Ein Blick in die Apostelgeschichte (Wahl des Matthias, Auftreten gegen Ananias und Sapphira, Austellung der Diakonen, Apostelkonzil usw.) zeigt deutlich, daß auch die ersten Christen dem Willen Christi gemäß ihre Kirche als eine sichtbare betrachteten. Sollte aber nach dem Tode Petri die Sichtbarkeit der Kirche aufhören? Brauchte sie jetzt kein Haupt mehr? Soll niemand mehr bestellt sein mit besondern Vollmachten für die Gläubigen? Es genügt, diese Fragen zu stellen, um die katholische Auffassung zu bejahen, freilich unter der Voraussetzung, daß man die Gottheit Christi glaubt, an seinen Willen, den Menschen aller Zeiten das zu vermitteln, was er der ersten Kirche in Petrus verliehen hat. Und weil die alte Christenheit diesen glauben an die Gottheit Christi lebendig in sich trug, darum behielt sich auch die Organisation bei, die ihr Christus gegeben, d.h. sie blieb eine sichtbare Heilsanstalt. Von unbedeutenden Ausnahmen abgesehen, kam es daher keinem gläubigen Christen in den Sinn, gegen die Sichtbarkeit der Kirche anzukämpfen. Erst die Reformatoren des 16. Jahrhunderts dachten anders.
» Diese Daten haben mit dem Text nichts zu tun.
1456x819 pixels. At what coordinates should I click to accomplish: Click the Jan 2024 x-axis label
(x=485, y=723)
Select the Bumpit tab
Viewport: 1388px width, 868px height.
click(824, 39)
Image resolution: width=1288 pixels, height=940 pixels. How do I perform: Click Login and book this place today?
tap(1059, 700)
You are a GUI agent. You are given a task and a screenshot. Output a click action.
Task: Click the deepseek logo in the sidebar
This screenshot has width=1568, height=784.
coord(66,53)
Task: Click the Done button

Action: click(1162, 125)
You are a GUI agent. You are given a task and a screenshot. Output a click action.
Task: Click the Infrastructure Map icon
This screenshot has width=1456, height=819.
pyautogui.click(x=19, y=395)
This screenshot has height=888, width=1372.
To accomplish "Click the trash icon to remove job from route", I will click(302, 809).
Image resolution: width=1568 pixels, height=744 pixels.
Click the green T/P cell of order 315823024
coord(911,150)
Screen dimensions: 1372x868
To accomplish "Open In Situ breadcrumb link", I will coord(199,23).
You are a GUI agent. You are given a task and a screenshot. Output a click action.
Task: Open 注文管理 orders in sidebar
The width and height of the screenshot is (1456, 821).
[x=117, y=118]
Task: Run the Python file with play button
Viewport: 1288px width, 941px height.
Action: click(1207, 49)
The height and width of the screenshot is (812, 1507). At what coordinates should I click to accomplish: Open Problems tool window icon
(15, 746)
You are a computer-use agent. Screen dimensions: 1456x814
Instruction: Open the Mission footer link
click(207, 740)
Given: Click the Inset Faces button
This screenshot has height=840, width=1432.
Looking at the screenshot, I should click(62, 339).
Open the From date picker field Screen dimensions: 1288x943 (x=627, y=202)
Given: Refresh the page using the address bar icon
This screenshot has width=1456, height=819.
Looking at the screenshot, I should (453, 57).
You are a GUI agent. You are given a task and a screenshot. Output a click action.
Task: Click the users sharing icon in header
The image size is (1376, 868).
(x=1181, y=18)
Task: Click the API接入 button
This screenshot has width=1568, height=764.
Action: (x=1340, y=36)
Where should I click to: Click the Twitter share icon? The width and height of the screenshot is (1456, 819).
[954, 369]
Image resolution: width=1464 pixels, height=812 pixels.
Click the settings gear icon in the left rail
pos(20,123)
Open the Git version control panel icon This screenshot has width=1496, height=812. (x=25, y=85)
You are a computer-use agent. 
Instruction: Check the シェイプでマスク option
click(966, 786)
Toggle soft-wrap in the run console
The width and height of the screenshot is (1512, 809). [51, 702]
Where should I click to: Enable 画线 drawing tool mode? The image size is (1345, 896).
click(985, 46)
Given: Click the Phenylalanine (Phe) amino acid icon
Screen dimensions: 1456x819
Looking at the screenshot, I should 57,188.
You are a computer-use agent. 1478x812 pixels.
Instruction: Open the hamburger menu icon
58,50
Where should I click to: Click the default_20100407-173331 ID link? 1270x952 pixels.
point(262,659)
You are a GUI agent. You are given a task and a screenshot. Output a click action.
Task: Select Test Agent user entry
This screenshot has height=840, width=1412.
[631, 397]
2. Klerus und Laien: Aus dem oben Gesagten geht zugleich unwiderleglich hervor, daß nicht alle Glieder der Kirche gleichberechtigt waren, daß es von Anfang an zwei Stände gab: die Apostel und ihre Gehilfen (Klerus) auf der einen Seite, das von ihnen geleitete gläubige Volk (Laien) auf der andern Seite. Die ersteren erhielten aber ihre Gewalt nicht etwa von den letzteren, sondern traten ihnen gegenüber als Bevollmächtigte Christi auf, und zwar nicht bloß die Apostel selbst, sondern auch die von ihnen bestellten Nachfolger im Vorsteheramt. „Dazu habe ich dich auf Kreta zurückgelassen, damit du das, woran es noch fehlt, in Ordnung bringst, in jeder Stadt Älteste aufstellst, wie ich dir aufgetragen habe“, schreibt Paulus an Titus (1,5; vgl. 2,15). Wenn es im Laufe der Kirchengeschichte vorkam, daß das Volk selbst sich bei der Wahl der Bischöfe beteiligte oder der Staat einen Bischof „ernannte“, so bedeutet das lediglich eine Benennung der Person für das Amt, nicht aber eine Übertragung der Amtsgewalt auf den Gewählten. Diese Übertragung erfolgte vielmehr durch die Priesterweihe, beziehungsweise durch die übergeordneten kirchlichen Oberen. So konnte niemals jemand eine kirchliche Gewalt ausüben, wenn er nicht von einem Bischof geweiht war, dieser wieder von einem andern Bischof, und so zurück bis zu den Aposteln, ja bis auf Christus selbst. (Apostolische Sukzession der Bischöfe.) Jeder Bischof wie jeder Priester steht somit den Gläubigen gegenüber da als Nachfolger der Apostel oder Bevollmächtigter der Apostel mit der den Aposteln von Christus verliehenen Autorität. Alle Kirchengewalt kommt also von Christus und wird in seinem Namen ausgeübt.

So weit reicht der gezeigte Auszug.